--- Begin Provided data ---
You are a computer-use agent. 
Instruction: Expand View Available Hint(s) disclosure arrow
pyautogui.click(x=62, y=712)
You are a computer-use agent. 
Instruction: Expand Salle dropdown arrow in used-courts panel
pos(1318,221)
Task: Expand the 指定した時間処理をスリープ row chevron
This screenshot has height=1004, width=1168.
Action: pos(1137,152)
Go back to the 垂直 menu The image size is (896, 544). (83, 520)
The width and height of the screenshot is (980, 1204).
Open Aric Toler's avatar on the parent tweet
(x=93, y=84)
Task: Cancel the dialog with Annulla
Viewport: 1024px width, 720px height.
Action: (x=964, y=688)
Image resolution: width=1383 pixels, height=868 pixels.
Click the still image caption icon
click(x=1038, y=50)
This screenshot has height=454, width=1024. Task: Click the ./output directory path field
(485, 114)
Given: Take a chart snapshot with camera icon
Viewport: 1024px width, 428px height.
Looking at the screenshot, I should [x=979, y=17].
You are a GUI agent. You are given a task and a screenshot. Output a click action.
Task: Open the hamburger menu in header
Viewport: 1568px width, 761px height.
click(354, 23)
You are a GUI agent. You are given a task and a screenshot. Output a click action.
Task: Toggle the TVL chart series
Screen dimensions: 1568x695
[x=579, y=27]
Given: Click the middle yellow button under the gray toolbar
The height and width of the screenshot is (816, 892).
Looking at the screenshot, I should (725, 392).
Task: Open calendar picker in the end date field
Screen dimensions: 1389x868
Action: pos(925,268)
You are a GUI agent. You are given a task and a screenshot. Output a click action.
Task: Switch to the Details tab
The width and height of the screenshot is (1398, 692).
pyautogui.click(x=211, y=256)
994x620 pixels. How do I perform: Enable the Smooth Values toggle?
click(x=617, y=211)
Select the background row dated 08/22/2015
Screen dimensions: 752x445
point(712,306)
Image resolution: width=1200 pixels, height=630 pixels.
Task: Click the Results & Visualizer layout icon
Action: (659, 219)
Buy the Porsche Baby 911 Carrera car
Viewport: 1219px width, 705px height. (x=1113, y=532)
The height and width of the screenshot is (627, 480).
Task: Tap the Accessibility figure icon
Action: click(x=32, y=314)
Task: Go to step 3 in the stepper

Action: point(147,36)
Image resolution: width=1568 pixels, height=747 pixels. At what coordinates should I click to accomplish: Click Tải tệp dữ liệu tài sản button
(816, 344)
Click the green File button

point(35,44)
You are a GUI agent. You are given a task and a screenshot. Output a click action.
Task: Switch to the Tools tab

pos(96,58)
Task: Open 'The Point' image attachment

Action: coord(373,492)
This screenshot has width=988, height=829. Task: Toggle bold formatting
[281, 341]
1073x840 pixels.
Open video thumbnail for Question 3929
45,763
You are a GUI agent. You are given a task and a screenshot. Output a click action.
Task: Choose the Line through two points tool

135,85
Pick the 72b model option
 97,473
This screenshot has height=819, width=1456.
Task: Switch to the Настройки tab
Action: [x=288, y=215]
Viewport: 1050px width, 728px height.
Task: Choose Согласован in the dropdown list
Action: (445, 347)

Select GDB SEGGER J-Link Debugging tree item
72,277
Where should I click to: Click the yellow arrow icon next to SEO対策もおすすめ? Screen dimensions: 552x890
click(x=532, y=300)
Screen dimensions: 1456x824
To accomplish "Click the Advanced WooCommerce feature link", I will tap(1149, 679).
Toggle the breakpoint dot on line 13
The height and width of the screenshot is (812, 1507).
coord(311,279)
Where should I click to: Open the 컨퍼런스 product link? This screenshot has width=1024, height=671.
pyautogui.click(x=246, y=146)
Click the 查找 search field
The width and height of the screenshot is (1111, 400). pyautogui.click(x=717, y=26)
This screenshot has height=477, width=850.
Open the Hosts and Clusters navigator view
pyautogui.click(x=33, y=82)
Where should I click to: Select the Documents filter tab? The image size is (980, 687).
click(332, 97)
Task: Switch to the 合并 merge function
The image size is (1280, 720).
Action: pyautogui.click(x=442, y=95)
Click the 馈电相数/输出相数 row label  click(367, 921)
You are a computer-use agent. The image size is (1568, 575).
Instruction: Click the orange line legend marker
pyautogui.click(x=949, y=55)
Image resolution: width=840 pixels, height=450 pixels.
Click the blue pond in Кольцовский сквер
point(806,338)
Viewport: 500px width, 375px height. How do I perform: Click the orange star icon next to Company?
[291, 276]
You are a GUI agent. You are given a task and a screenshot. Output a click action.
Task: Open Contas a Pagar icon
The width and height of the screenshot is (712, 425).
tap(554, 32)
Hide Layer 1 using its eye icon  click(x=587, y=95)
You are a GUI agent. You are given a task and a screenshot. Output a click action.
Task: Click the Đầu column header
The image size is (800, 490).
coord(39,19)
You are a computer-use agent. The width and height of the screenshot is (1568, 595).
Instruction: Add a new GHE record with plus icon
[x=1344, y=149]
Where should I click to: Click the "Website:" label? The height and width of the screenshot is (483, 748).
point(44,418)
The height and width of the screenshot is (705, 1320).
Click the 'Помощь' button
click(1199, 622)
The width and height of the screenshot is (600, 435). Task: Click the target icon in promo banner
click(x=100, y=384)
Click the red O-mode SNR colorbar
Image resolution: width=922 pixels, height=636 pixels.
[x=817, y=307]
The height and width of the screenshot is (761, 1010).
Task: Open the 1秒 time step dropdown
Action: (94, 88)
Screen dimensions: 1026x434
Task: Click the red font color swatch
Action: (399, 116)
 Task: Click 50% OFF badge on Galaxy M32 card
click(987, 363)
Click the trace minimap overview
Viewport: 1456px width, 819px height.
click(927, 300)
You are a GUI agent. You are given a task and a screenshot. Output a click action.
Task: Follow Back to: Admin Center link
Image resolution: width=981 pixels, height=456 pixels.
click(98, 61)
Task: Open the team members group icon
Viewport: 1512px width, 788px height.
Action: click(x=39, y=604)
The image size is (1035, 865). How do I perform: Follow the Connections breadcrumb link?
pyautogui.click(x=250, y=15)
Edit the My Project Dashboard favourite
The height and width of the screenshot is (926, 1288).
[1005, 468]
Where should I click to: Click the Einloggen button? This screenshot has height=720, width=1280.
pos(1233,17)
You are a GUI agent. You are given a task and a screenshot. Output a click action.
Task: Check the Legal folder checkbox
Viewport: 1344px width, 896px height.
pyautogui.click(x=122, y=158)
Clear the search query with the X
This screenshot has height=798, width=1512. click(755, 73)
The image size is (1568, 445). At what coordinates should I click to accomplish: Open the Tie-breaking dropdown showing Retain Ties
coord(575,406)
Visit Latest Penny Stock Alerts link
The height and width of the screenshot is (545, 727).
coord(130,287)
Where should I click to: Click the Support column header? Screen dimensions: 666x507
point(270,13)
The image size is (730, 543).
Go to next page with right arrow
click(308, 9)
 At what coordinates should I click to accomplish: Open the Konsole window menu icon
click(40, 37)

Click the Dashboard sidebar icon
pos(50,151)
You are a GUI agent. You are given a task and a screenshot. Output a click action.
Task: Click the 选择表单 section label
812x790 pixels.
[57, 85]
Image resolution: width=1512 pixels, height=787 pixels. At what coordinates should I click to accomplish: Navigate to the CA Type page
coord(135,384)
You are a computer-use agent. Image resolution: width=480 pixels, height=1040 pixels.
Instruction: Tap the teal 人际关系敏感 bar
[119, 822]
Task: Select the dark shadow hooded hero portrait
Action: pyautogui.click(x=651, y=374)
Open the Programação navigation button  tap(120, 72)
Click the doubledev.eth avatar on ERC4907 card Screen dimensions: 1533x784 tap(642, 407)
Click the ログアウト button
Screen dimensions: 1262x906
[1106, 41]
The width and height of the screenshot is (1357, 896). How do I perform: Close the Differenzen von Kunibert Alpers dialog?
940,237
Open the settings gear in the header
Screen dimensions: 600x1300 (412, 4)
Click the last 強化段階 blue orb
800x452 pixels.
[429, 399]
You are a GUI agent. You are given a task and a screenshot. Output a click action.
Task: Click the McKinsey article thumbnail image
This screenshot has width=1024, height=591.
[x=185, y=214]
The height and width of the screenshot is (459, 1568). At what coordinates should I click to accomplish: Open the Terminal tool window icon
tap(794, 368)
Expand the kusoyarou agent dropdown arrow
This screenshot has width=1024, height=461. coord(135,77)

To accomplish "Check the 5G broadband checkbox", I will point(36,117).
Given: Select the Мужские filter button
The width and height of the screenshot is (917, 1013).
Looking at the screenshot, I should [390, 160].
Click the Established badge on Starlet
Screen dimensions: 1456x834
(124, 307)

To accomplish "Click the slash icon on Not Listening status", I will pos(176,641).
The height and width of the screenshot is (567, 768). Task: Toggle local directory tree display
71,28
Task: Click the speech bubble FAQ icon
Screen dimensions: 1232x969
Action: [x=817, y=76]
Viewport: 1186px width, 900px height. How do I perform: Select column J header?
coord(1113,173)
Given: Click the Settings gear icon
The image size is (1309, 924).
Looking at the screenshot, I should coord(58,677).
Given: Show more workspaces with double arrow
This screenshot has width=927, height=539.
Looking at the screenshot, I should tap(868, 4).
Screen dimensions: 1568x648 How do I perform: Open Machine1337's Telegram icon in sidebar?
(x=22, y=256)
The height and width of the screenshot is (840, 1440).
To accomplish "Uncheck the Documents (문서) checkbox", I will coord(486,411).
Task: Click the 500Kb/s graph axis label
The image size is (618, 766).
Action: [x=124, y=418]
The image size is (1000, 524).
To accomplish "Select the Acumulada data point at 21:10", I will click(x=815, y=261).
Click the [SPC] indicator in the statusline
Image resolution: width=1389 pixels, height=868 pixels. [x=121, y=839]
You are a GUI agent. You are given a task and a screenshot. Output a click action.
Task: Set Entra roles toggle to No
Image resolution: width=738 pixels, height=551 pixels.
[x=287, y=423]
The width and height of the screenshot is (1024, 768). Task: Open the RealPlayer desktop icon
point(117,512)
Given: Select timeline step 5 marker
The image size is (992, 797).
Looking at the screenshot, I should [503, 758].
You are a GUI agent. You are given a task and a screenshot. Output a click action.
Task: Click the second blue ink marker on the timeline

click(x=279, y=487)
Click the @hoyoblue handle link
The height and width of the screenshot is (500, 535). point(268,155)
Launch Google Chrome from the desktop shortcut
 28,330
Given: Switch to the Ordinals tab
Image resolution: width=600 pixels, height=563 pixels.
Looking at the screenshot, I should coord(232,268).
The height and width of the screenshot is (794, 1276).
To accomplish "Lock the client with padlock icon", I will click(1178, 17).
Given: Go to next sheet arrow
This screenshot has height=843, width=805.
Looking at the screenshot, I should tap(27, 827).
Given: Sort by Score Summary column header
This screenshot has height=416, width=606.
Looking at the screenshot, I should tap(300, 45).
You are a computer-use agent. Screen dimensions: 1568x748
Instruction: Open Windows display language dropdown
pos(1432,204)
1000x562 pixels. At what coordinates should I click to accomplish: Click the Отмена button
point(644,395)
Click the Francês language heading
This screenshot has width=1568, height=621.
--- End Provided data ---
■ Task brief
Swap "Expand" for "Open" in the items from the start through the line containing "Go back to the", and give those lines again with nothing else altered.

■ Solved problem
You are a computer-use agent. 
Instruction: Open View Available Hint(s) disclosure arrow
pyautogui.click(x=62, y=712)
You are a computer-use agent. 
Instruction: Open Salle dropdown arrow in used-courts panel
pos(1318,221)
Task: Open the 指定した時間処理をスリープ row chevron
This screenshot has height=1004, width=1168.
Action: pos(1137,152)
Go back to the 垂直 menu The image size is (896, 544). (83, 520)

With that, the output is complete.